:: ABOUT THIS TASK ::
Set down exactly, from the records below, the line with "Task: Select the 10200" through the line with "This screenshot has height=850, width=680.", and nothing else.

**** EXERCISE MATERIAL

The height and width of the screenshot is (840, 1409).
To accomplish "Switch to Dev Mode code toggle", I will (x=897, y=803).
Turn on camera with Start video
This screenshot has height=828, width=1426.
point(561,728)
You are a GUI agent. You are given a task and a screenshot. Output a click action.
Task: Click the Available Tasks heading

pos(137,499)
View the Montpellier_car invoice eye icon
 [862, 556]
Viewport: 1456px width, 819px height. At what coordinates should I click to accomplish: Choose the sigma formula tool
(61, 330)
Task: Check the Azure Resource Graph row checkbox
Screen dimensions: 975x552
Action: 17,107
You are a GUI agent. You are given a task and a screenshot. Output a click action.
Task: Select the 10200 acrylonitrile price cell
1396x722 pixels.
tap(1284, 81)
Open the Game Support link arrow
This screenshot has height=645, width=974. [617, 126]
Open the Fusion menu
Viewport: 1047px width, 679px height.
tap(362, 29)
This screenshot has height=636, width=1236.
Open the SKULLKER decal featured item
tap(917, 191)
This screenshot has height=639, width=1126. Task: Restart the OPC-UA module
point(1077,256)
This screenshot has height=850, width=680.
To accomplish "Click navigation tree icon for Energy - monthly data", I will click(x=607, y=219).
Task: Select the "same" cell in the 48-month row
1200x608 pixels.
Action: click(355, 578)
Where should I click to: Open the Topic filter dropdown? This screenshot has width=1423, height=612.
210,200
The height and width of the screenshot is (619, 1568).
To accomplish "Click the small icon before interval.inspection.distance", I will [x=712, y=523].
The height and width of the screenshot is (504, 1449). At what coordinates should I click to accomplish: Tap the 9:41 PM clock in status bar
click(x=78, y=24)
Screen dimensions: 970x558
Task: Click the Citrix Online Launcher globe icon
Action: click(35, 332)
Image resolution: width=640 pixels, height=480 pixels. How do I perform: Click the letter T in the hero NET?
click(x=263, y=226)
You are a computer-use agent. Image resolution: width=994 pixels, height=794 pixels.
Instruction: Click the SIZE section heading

********

:: SOLUTION TO THE PROBLEM ::
Task: Select the 10200 acrylonitrile price cell
1396x722 pixels.
tap(1284, 81)
Open the Game Support link arrow
This screenshot has height=645, width=974. [617, 126]
Open the Fusion menu
Viewport: 1047px width, 679px height.
tap(362, 29)
This screenshot has height=636, width=1236.
Open the SKULLKER decal featured item
tap(917, 191)
This screenshot has height=639, width=1126. Task: Restart the OPC-UA module
point(1077,256)
This screenshot has height=850, width=680.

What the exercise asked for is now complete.